O Cenário Epidemiológico e os Desafios Contemporâneos
O Brasil é atualmente responsável por cerca de 97% dos casos de leishmaniose visceral nas Américas, segundo dados da Organização Pan-Americana da Saúde (OPAS). Originalmente concentrada em áreas rurais, a doença passou por um intenso processo de urbanização nas últimas décadas, atingindo grandes centros como Belo Horizonte, Campo Grande e
Araçatuba. A transmissão ocorre pela picada do flebotomíneo, popularmente conhecido como mosquito-palha, que se prolifera em ambientes com acúmulo de matéria orgânica.
20 Anos de Conscientização: A Campanha "Diga Não à Leishmaniose"
O movimento teve início de forma inesperada em 2005, após uma ligação do estilista e Clodovil Hernandes para a sua assessora de imprensa Marli Pó. Clodovil buscava respostas para a doença que acometia seus cães, em uma época de escassa, ele havia presenteado Marli com um pug e a alertou para fazer um exame no cãozinho de nome Grande Otelo.
"A leishmaniose visceral é uma zoonose de evolução crônica e sistêmica que, se não tratada adequadamente, pode levar a óbito em até 90% dos casos humanos," alerta o Ministério da Saúde.
Desde então, a campanha evoluiu de um alerta pessoal para uma coalizão multissetorial.
Com o apoio de celebridades como o ator Nico Puig, considerado um padrinho para a campanha, a cantora e atriz Karin Hils como também a saudosa apresentadora Hebe Camargo, a apresentadora Daniela Albuquerque, Flávia Noronha, Regina Volpato, entre outros, fotografaram seus cães pelas lentes do renomado fotógrafo de pets Lionel Falcon em 2011 e a colaboração técnica de vários veterinários que em 2016 criaram o grupo BRASILEISH, a iniciativa foi fundamental para pautar o direito ao tratamento canino e a importância da prevenção. O blog da campanha já superou a marca de 660 mil acessos, consolidando-se como uma referência educativa para tutores e
profissionais de saúde.
Avanços no Tratamento e Prevenção
Um dos marcos mais significativos dos últimos anos foi a autorização do tratamento de
cães com a miltefosina, rompendo com a exclusividade da eutanásia como medida de
controle. Embora o tratamento não garanta a cura parasitológica total (o animal
permanece portador), ele reduz drasticamente a carga parasitária, impedindo que o cão continue sendo uma fonte de infecção para o vetor.

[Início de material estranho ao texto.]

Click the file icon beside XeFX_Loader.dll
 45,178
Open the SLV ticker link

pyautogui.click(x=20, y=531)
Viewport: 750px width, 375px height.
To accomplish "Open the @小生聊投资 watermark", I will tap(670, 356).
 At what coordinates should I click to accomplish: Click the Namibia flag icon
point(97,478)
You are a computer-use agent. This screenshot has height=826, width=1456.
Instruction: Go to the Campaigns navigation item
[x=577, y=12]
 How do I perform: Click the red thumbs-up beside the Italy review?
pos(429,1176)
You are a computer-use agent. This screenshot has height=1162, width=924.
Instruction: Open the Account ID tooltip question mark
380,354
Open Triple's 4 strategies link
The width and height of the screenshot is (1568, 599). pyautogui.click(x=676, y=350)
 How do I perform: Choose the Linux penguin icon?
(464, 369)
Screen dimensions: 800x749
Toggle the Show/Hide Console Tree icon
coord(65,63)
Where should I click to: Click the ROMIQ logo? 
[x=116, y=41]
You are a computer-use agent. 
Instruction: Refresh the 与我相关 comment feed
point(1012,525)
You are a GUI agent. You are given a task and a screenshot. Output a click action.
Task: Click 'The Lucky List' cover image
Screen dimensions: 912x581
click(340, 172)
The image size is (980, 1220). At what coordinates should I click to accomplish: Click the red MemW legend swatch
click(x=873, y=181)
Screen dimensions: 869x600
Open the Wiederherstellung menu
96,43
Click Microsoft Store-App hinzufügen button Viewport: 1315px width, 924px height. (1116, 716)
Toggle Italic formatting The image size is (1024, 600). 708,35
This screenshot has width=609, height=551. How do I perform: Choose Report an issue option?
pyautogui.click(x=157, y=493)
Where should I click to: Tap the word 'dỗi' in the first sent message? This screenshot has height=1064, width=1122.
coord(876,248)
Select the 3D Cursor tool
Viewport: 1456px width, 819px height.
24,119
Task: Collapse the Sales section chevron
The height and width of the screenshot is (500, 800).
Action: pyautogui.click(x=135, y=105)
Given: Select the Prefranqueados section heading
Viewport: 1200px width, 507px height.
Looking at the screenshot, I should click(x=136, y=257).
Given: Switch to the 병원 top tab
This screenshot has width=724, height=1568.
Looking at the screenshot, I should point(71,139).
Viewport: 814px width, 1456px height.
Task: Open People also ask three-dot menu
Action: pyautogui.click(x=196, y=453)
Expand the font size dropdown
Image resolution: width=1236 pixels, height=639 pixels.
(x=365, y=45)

No campo da prevenção, o uso de coleiras impregnadas com inseticidas (como ademonstra ser a ferramenta mais eficaz em larga escala. Estudos indicam que o uso coletivo dessas coleiras em áreas endêmicas pode reduzir significativamente a
incidência da doença tanto em animais quanto em humanos. Além disso, pesquisas brasileiras avançam no desenvolvimento de vacinas de nova geração utilizando proteínas quiméricas, prometendo uma imunidade mais robusta e duradoura.
Cuidados Essenciais em Áreas Endêmicas
A prevenção eficaz exige a combinação de proteção individual e manejo ambiental.
Especialistas recomendam um protocolo de "Saúde Única":
. Manejo Ambiental: Manter quintais limpos, eliminando folhas, frutos caídos e fezes de
animais, que servem de criadouro para as larvas do mosquito.
. Proteção dos Pets: Uso ininterrupto de coleiras repelentes e telas de malha fina em
canis e residências.
. Vigilância: Realização de exames sorológicos periódicos em cães residentes em áreas
de risco, mesmo que estejam assintomáticos.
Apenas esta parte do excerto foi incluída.